In this section, we shall consider integrals which involve $a^2-x^2$, $a^2+x^2$ or $x^2-a^2$. Substituting $x=a\sin\theta$ turns $a^2-x^2$ into $a^2\cos^2\theta$; $x=a\tan\theta$ turns $a^2+x^2$ into $a^2\sec^2\theta$ and $x=a\sec\theta$ turns $x^2-a^2$ into $a^2\tan^2\theta$. These substitutions will make the resulting function easily integrable.
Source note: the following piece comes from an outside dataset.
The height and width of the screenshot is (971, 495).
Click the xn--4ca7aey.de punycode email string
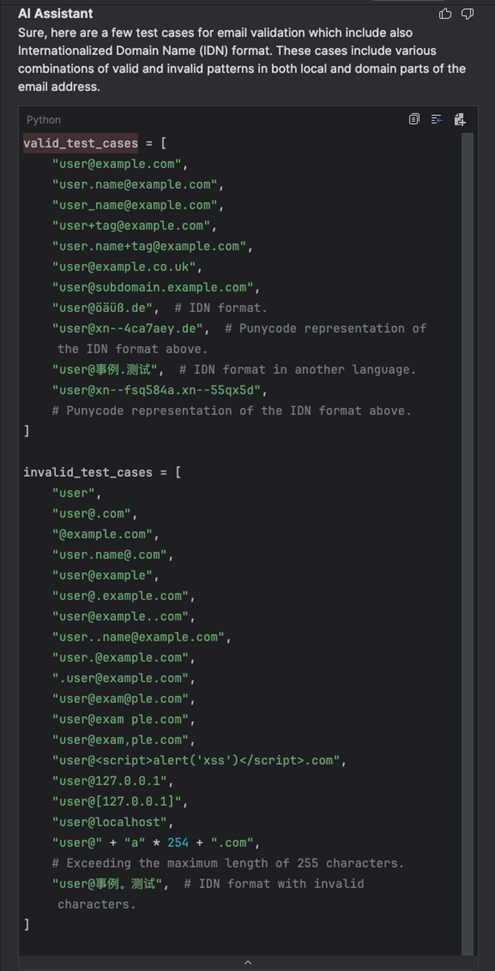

But if the integral involves $\frac{1}{\sqrt{x^2+a^2}}$ or $\frac{1}{\sqrt{x^2-a^2}}$ only, we can also follow the following method besides the trigonometrical substitution. \[\text{Let }x+\sqrt{x^2+a^2}=y\] \[\text{so that }\left(1+\frac{1}{2\sqrt{x^2+a^2}}2x\right)dx=dy\] \[\frac{x+\sqrt{x^2+a^2}}{\sqrt{x^2+a^2}}dx=dy\] \[\frac{dx}{\sqrt{x^2+a^2}}=\frac{dy}{y}\] Integrating both sides will give the required result. Similarly, for second, we put $x+\sqrt{x^2-a^2}=y$ and the result will be obtained in the same way.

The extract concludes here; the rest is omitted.